Era una mañana de mierda en Cubillos del Sil y vino José María Figaredo, portavoz de Vox en materia económica y presupuestaria en el Congreso de los Diputados, a nublárnosla un poco más. Devorado ya completamente por el personaje, todo en su hiperbólica puesta en escena sorprende por contradictorio, ese mal de la política que a su partido, instalado en la bronca y sin asumir responsabilidades, de momento no le echan en cara sus votantes. Sorprende, en primer lugar, su desfase trisecular: un joven nacido en 1988 vive atrapado en un señor nacido en 1898. Sorprende ese aire de intelectual, cuando menos de individuo reflexivo, que se desvanece en cuanto abre la boca, doblando siempre cada una de sus descabelladas apuestas. Sorprende, confieso, que las barbaridades que dice no vengan de una voz torrencial sino, más bien, todo lo contrario. Quizá lo uno por lo otro y eso lo explica todo. Sorprende que parezca siempre enfadado con el mundo cuando, en realidad, se está riendo de todos nosotros.
En la mañana de mierda quiso Figaredo ser más borrasca que todas las borrascas. Para que alguien le diera pie, sus secuaces se buscaron un periodista afín y le pasaron una serie de temas (no se le pueden llamar preguntas a balbucear: «Entonces... esto de las borrascas y las políticas verdes...») y se levantó el telón de su teatrillo. Ahora la narrativa de la política ya no se basa en sesudos discursos sino en generar momentos virales (lo sabe bien Rufián), así que soltó una chapa infumable en la que empezó hablando de las centrales térmicas y de las zonas de bajas emisiones y terminó hablando de pintores y de verduras frescas. Vino Figaredo a repartir lecciones básicas de gestión y dignidad política justo el día que había pedido permiso para no acudir al pleno del Congreso de los Diputados pero votar desde la distancia, por lo que tan jugoso sueldo público recibe todos los meses, luego supimos que amparado en un permiso de paternidad que, en cambio, utilizó para conciliar únicamente con su partido. Aprovechó para hablar de terrorismo ecologista, de soberanía energética, de que la térmica era una mina para el Bierzo (campanas había oído, no se puede decir que no) y a hacerse fotos, entre otros, con un individuo condenado por agredir a otro político, lo que supone un mensaje demasiado temerario incluso tratándose de un temerario como Figaredo.
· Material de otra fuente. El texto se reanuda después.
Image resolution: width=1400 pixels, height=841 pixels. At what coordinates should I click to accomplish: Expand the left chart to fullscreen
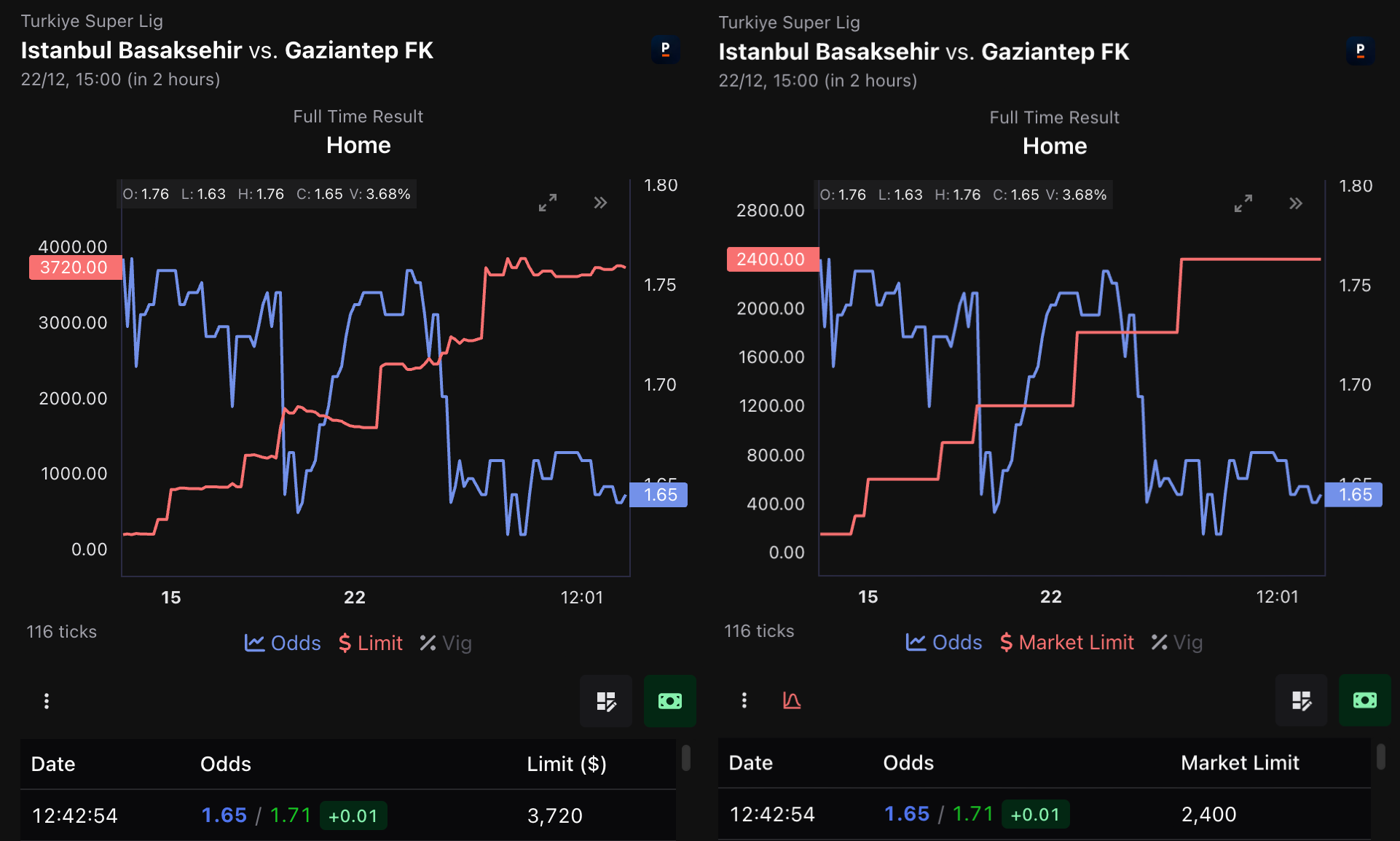[x=548, y=203]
El listado de temas que le habrían mandado desde Madrid, que reenvió después a sus secuaces y que sus secuaces le reenviaron luego al periodista afín también incluía, pese a todo ello y sin anestesia, lecciones varias de ética periodística. A la sesuda pregunta de «entonces, lo de entrar en TVE con un lanzallamas... ¿o era mejor con una motosierra?», respondió Figaredo sin titubear: «¡Con una bomba nuclear!». Supongo que de ahí viene lo de la soberanía energética. Para completar el circo, en el lodazal de las redes, los matones virtuales a sueldo de su partido compartían después la escena añadiendo un «así es como Figaredo tapa la boca a un progre-periodista».
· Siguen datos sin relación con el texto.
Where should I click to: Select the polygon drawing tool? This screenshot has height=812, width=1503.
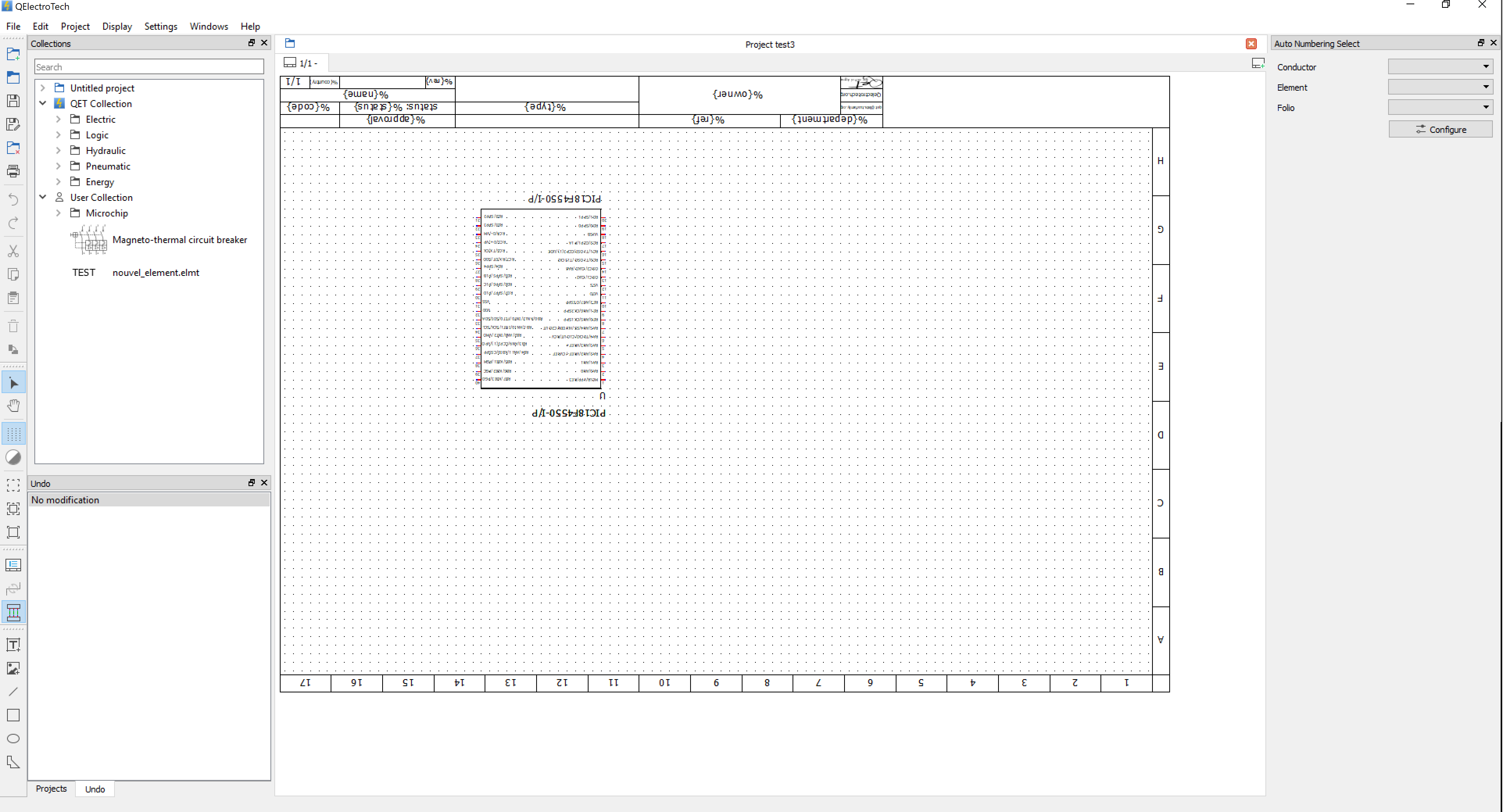tap(13, 762)
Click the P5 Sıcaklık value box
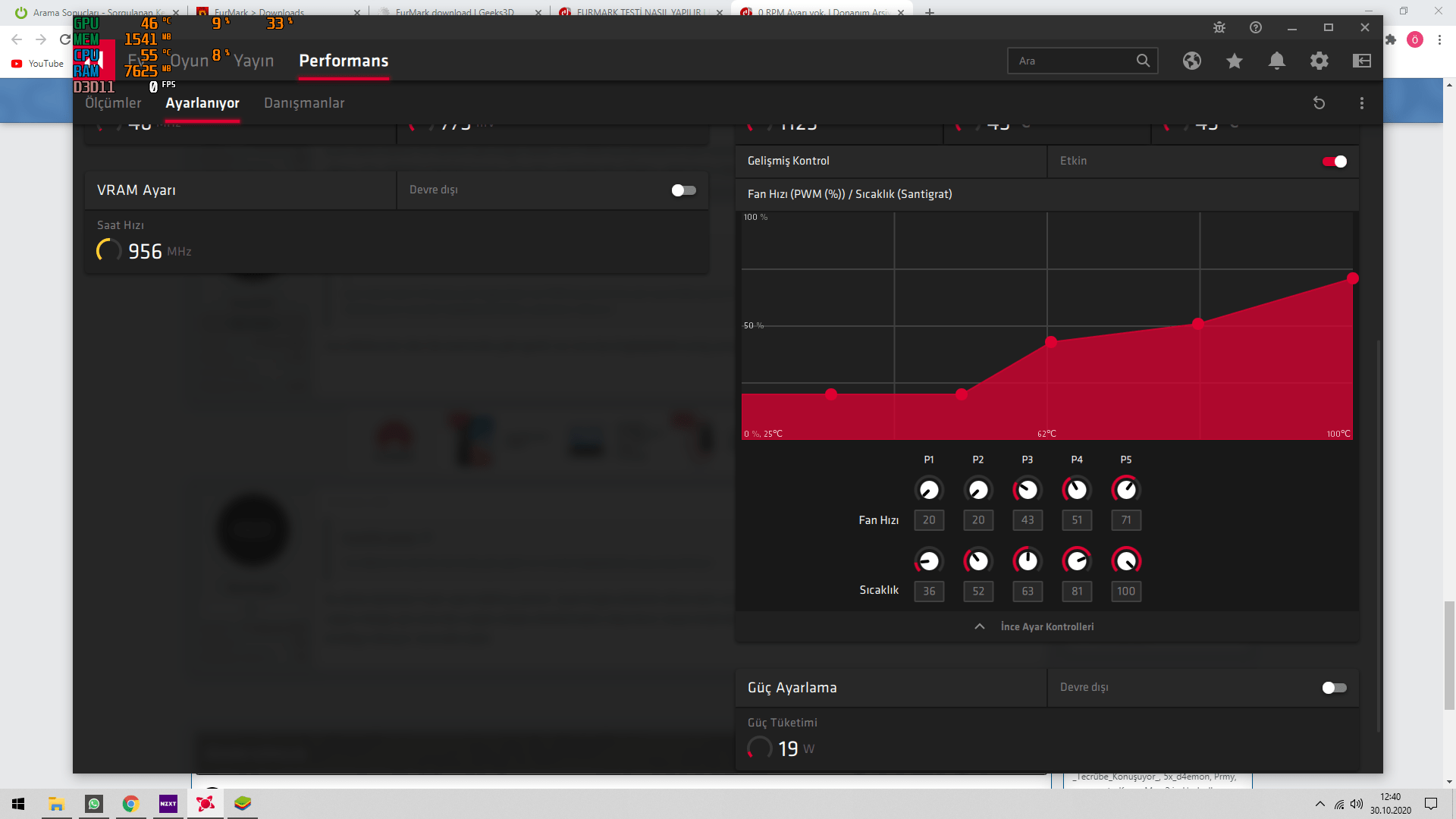 click(1126, 592)
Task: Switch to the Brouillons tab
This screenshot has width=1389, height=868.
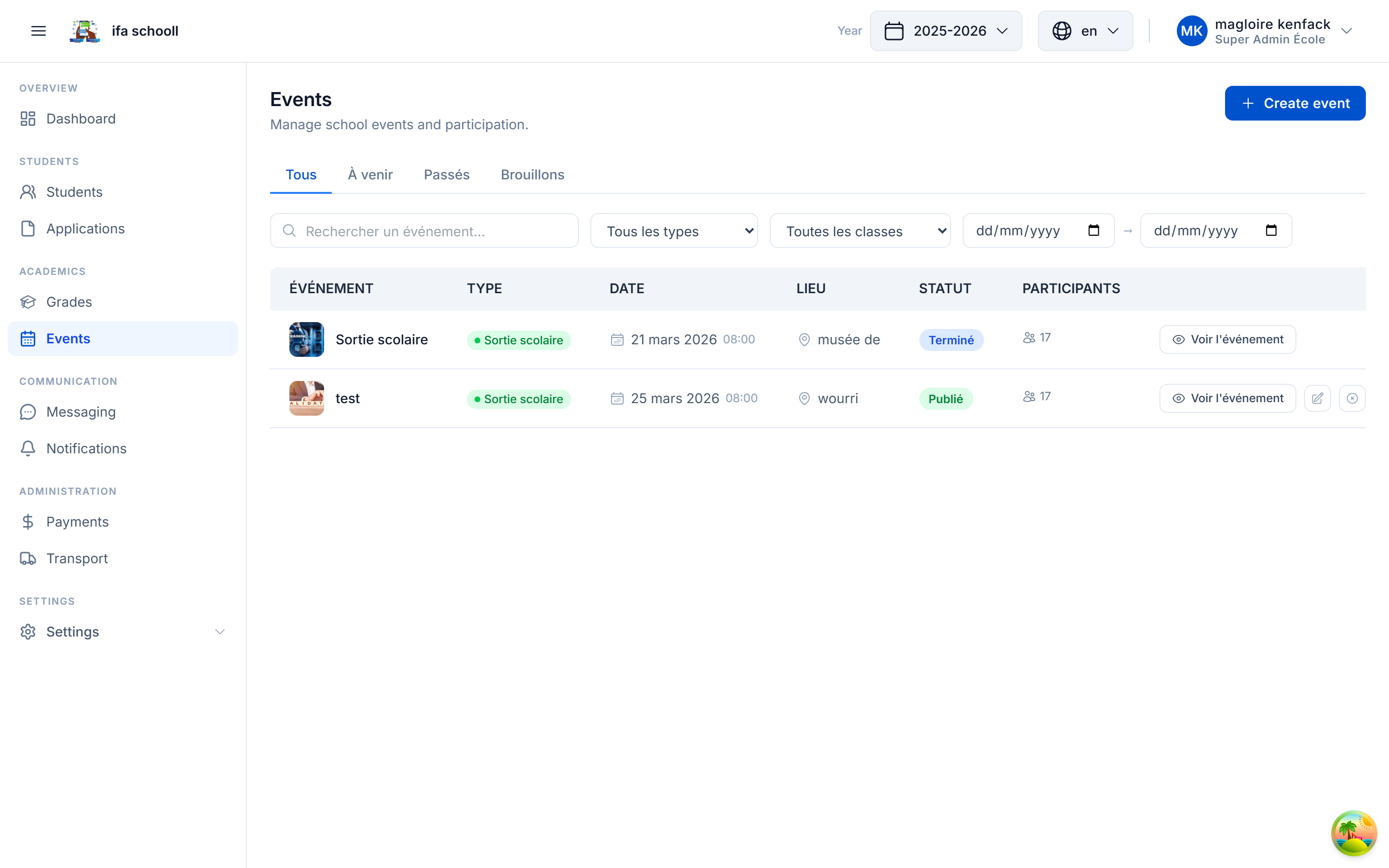Action: pyautogui.click(x=532, y=175)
Yonki de la tensión narrativa, agitador de vísceras, su in crescendo a cámara terminó de forma absolutamente genial. Obviando su enésima contradicción (fue su partido el que autorizó que se demoliesen las torres de la central térmica durante el poco tiempo que se atrevió a asumir el poder en la Junta y, en cambio, ahora hablan de traición a los bercianos), se fue viniendo poco a poco arriba con sus palabras, yendo siempre un poco más allá en las comparaciones y dejando que se le fueran definitivamente de las manos todas sus alegorías. Todo le parecía poco. Se escuchaban explosiones, los insultos de sus palmeros y varias sirenas que le daban a la escena un punto todavía más dantesco. A su lado, su propio candidato ponía cara de «a ver si con un poco de suerte este hombre no me viene a ayudar más veces». Se le veía a Figaredo con la intención de hacer coincidir el final de su perorata con la caída de las chimeneas para completar un documento cinematográfico a la altura de los más grandes de Hollywood, así que tuvo que ir estirando sus palabras, rebuscando los adjetivos, conjugando peligrosos verbos, que si «el último clavo del ataúd», que si el «fusilamiento al bienestar de los españoles», hasta que él mismo se cansó y decidió apostar por el silencio, a buen seguro que con la intención de sobrecoger a los espectadores. Por si no había quedado el mensaje claro, Figaredo quiso añadir justo al final que «levantaremos todo lo que ellos destruyan» mientras, al fondo de la imagen, cuando se disipa el humo, se ve que una de las chimeneas ha permanecido en pie, dejándonos demasiadas metáforas flotando en la mañana de mierda.